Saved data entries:
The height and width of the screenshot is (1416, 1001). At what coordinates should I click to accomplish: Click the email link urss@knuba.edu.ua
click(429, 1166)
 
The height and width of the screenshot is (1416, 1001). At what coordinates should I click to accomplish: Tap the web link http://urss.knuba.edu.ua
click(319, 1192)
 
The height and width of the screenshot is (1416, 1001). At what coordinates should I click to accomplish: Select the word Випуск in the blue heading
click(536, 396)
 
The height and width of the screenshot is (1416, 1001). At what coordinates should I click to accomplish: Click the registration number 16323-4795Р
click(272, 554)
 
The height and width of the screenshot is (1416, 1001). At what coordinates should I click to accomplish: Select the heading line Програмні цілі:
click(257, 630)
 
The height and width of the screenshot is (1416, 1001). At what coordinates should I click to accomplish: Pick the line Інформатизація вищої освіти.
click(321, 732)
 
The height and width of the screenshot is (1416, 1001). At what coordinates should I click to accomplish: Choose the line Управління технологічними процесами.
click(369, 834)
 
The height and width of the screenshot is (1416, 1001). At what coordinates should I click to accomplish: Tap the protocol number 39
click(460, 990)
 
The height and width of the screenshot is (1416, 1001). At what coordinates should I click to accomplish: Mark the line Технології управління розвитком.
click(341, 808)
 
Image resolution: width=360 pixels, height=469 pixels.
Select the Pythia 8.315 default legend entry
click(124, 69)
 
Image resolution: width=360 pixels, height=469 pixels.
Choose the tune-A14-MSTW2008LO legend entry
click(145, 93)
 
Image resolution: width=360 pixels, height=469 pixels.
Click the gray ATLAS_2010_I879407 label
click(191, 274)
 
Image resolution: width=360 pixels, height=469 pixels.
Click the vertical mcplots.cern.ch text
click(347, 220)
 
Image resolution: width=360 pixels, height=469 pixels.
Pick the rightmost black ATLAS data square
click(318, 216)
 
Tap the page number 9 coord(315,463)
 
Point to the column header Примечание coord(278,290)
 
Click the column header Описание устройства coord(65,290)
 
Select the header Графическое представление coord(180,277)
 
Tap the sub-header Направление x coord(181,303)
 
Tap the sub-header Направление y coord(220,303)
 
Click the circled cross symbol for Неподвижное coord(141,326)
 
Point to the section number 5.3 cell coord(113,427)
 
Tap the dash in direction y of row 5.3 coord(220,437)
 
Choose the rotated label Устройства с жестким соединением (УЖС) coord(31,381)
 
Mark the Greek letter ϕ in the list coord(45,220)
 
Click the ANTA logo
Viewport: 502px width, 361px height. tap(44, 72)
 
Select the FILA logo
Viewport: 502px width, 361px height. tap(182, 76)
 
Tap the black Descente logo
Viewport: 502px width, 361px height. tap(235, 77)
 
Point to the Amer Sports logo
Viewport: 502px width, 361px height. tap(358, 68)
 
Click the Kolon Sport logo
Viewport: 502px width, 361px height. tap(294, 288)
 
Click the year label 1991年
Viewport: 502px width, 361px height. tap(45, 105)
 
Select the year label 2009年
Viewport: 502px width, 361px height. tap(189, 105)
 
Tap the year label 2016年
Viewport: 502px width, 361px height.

- EXERCISE INSTRUCTIONS
Edit the records above so that every "year label" becomes "date label", and leave all other text unchanged.

- THE REPLY
The height and width of the screenshot is (1416, 1001). At what coordinates should I click to accomplish: Click the email link urss@knuba.edu.ua
click(429, 1166)
 
The height and width of the screenshot is (1416, 1001). At what coordinates should I click to accomplish: Tap the web link http://urss.knuba.edu.ua
click(319, 1192)
 
The height and width of the screenshot is (1416, 1001). At what coordinates should I click to accomplish: Select the word Випуск in the blue heading
click(536, 396)
 
The height and width of the screenshot is (1416, 1001). At what coordinates should I click to accomplish: Click the registration number 16323-4795Р
click(272, 554)
 
The height and width of the screenshot is (1416, 1001). At what coordinates should I click to accomplish: Select the heading line Програмні цілі:
click(257, 630)
 
The height and width of the screenshot is (1416, 1001). At what coordinates should I click to accomplish: Pick the line Інформатизація вищої освіти.
click(321, 732)
 
The height and width of the screenshot is (1416, 1001). At what coordinates should I click to accomplish: Choose the line Управління технологічними процесами.
click(369, 834)
 
The height and width of the screenshot is (1416, 1001). At what coordinates should I click to accomplish: Tap the protocol number 39
click(460, 990)
 
The height and width of the screenshot is (1416, 1001). At what coordinates should I click to accomplish: Mark the line Технології управління розвитком.
click(341, 808)
 
Image resolution: width=360 pixels, height=469 pixels.
Select the Pythia 8.315 default legend entry
click(124, 69)
 
Image resolution: width=360 pixels, height=469 pixels.
Choose the tune-A14-MSTW2008LO legend entry
click(145, 93)
 
Image resolution: width=360 pixels, height=469 pixels.
Click the gray ATLAS_2010_I879407 label
click(191, 274)
 
Image resolution: width=360 pixels, height=469 pixels.
Click the vertical mcplots.cern.ch text
click(347, 220)
 
Image resolution: width=360 pixels, height=469 pixels.
Pick the rightmost black ATLAS data square
click(318, 216)
 
Tap the page number 9 coord(315,463)
 
Point to the column header Примечание coord(278,290)
 
Click the column header Описание устройства coord(65,290)
 
Select the header Графическое представление coord(180,277)
 
Tap the sub-header Направление x coord(181,303)
 
Tap the sub-header Направление y coord(220,303)
 
Click the circled cross symbol for Неподвижное coord(141,326)
 
Point to the section number 5.3 cell coord(113,427)
 
Tap the dash in direction y of row 5.3 coord(220,437)
 
Choose the rotated label Устройства с жестким соединением (УЖС) coord(31,381)
 
Mark the Greek letter ϕ in the list coord(45,220)
 
Click the ANTA logo
Viewport: 502px width, 361px height. tap(44, 72)
 
Select the FILA logo
Viewport: 502px width, 361px height. tap(182, 76)
 
Tap the black Descente logo
Viewport: 502px width, 361px height. tap(235, 77)
 
Point to the Amer Sports logo
Viewport: 502px width, 361px height. tap(358, 68)
 
Click the Kolon Sport logo
Viewport: 502px width, 361px height. tap(294, 288)
 
Click the date label 1991年
Viewport: 502px width, 361px height. tap(45, 105)
 
Select the date label 2009年
Viewport: 502px width, 361px height. tap(189, 105)
 
Tap the date label 2016年
Viewport: 502px width, 361px height.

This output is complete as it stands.